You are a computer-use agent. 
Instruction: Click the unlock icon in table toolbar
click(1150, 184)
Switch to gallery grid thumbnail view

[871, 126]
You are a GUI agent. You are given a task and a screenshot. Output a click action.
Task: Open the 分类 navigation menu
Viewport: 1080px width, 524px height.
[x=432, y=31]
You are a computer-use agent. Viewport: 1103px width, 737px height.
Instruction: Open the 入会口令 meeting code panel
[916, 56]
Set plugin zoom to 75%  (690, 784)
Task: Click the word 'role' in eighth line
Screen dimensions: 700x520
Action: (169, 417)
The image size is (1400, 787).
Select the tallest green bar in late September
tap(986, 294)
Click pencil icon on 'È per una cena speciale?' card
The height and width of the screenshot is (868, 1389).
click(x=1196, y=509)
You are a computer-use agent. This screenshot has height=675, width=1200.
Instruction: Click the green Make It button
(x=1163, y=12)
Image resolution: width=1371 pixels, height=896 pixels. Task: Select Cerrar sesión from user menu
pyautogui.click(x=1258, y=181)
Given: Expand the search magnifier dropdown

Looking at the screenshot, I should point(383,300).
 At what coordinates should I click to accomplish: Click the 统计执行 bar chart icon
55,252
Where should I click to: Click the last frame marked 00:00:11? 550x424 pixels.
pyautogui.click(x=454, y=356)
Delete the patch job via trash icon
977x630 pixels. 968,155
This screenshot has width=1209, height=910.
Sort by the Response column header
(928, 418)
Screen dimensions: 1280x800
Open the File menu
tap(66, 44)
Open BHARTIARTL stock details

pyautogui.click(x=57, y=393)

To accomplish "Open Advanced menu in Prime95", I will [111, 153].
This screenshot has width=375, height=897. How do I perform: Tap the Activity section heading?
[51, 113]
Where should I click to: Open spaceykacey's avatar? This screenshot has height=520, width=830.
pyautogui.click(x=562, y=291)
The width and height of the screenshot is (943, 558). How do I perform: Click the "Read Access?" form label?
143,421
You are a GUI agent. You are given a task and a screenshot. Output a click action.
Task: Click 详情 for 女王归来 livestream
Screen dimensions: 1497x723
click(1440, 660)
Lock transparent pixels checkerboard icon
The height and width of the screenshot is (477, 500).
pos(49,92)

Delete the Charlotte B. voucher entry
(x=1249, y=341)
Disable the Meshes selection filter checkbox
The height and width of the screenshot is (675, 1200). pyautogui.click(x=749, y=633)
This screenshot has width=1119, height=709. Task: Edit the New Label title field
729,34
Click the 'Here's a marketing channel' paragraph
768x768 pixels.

══════════

▶ [EXERCISE INSTRUCTIONS]: The records above must be transcribed in full, word for word.

▶ [ANSWER TO THE EXERCISE]:
You are a computer-use agent. 
Instruction: Click the unlock icon in table toolbar
click(1150, 184)
Switch to gallery grid thumbnail view

[871, 126]
You are a GUI agent. You are given a task and a screenshot. Output a click action.
Task: Open the 分类 navigation menu
Viewport: 1080px width, 524px height.
[x=432, y=31]
You are a computer-use agent. Viewport: 1103px width, 737px height.
Instruction: Open the 入会口令 meeting code panel
[916, 56]
Set plugin zoom to 75%  (690, 784)
Task: Click the word 'role' in eighth line
Screen dimensions: 700x520
Action: (169, 417)
The image size is (1400, 787).
Select the tallest green bar in late September
tap(986, 294)
Click pencil icon on 'È per una cena speciale?' card
The height and width of the screenshot is (868, 1389).
click(x=1196, y=509)
You are a computer-use agent. This screenshot has height=675, width=1200.
Instruction: Click the green Make It button
(x=1163, y=12)
Image resolution: width=1371 pixels, height=896 pixels. Task: Select Cerrar sesión from user menu
pyautogui.click(x=1258, y=181)
Given: Expand the search magnifier dropdown

Looking at the screenshot, I should point(383,300).
 At what coordinates should I click to accomplish: Click the 统计执行 bar chart icon
55,252
Where should I click to: Click the last frame marked 00:00:11? 550x424 pixels.
pyautogui.click(x=454, y=356)
Delete the patch job via trash icon
977x630 pixels. 968,155
This screenshot has width=1209, height=910.
Sort by the Response column header
(928, 418)
Screen dimensions: 1280x800
Open the File menu
tap(66, 44)
Open BHARTIARTL stock details

pyautogui.click(x=57, y=393)

To accomplish "Open Advanced menu in Prime95", I will [111, 153].
This screenshot has width=375, height=897. How do I perform: Tap the Activity section heading?
[51, 113]
Where should I click to: Open spaceykacey's avatar? This screenshot has height=520, width=830.
pyautogui.click(x=562, y=291)
The width and height of the screenshot is (943, 558). How do I perform: Click the "Read Access?" form label?
143,421
You are a GUI agent. You are given a task and a screenshot. Output a click action.
Task: Click 详情 for 女王归来 livestream
Screen dimensions: 1497x723
click(1440, 660)
Lock transparent pixels checkerboard icon
The height and width of the screenshot is (477, 500).
pos(49,92)

Delete the Charlotte B. voucher entry
(x=1249, y=341)
Disable the Meshes selection filter checkbox
The height and width of the screenshot is (675, 1200). pyautogui.click(x=749, y=633)
This screenshot has width=1119, height=709. Task: Edit the New Label title field
729,34
Click the 'Here's a marketing channel' paragraph
768x768 pixels.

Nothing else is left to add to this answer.